How To Change People’s Minds

Facing resistance in the workplace can be challenging and frustrating. Let’s look at this example:

“These conversations are driving me nuts,” said Liz, “we‘ve got major business opportunities in France and Turkey and no-one there to get it going.  I speak Spanish, Turkish and French but my boss only wants to send me to Spanish-speaking countries.”

“What’s his reasoning?” I enquire.

“He wants me to concentrate on Spain.  That’s as much as I ever get from him. I wouldn’t care, but all the other projects are now being managed by someone else.  It’s just so frustrating.  Boring, in fact.  There’s no sense in it.”

When we face resistance at work it can spill-over to influence many different behaviours and relationships.  Ultimately this can be very damaging.  Using our communication skills is the key to addressing this issue, so how can Liz break through such resistance?

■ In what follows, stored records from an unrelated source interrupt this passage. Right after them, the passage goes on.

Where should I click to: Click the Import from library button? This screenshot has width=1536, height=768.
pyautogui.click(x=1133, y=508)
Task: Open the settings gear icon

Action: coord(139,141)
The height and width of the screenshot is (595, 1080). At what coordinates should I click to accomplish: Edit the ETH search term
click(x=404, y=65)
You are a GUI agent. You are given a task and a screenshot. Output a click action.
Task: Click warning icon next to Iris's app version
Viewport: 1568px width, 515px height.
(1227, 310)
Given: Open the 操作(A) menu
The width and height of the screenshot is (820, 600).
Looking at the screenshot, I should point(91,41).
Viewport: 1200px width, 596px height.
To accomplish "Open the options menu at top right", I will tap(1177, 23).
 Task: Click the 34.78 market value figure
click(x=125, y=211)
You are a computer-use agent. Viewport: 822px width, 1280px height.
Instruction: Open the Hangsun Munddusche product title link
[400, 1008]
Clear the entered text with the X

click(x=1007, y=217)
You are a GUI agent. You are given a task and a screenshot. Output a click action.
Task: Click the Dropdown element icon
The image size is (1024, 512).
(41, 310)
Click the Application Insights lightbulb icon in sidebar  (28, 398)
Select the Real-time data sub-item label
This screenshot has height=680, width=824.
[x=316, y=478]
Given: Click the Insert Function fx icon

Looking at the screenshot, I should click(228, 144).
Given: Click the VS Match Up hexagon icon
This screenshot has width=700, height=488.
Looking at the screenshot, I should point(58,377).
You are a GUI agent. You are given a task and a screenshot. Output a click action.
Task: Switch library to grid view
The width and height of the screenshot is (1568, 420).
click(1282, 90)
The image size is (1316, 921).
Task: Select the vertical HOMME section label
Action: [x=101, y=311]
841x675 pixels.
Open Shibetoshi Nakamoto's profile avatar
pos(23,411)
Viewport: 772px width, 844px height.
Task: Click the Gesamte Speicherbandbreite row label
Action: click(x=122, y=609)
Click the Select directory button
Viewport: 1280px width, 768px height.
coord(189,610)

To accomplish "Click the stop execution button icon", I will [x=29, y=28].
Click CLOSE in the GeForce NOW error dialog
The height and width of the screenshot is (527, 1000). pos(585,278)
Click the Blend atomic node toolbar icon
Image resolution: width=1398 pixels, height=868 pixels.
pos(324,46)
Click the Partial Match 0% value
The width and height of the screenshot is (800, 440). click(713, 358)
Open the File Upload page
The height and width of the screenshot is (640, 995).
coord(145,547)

Why do we face resistance at work?

According to a survey of Fortune 500 executives, resistance is the primary reason that change fails in organizations. In a similar survey conducted by Deloitte Consulting, 80 percent of the CIOs surveyed stated resistance as the main reason for the failure of technology projects: not a lack of skill or resources, but that soft touchy-feely human reaction of resistance.  Such opposition in the workplace can be grouped into three levels:

Level 1 – Based on lack of Information

This is low-grade resistance where there’s no hidden agenda.  People are opposed to an idea for any number of reasons: lack of information, disagreement with the idea itself, lack of exposure, or confusion.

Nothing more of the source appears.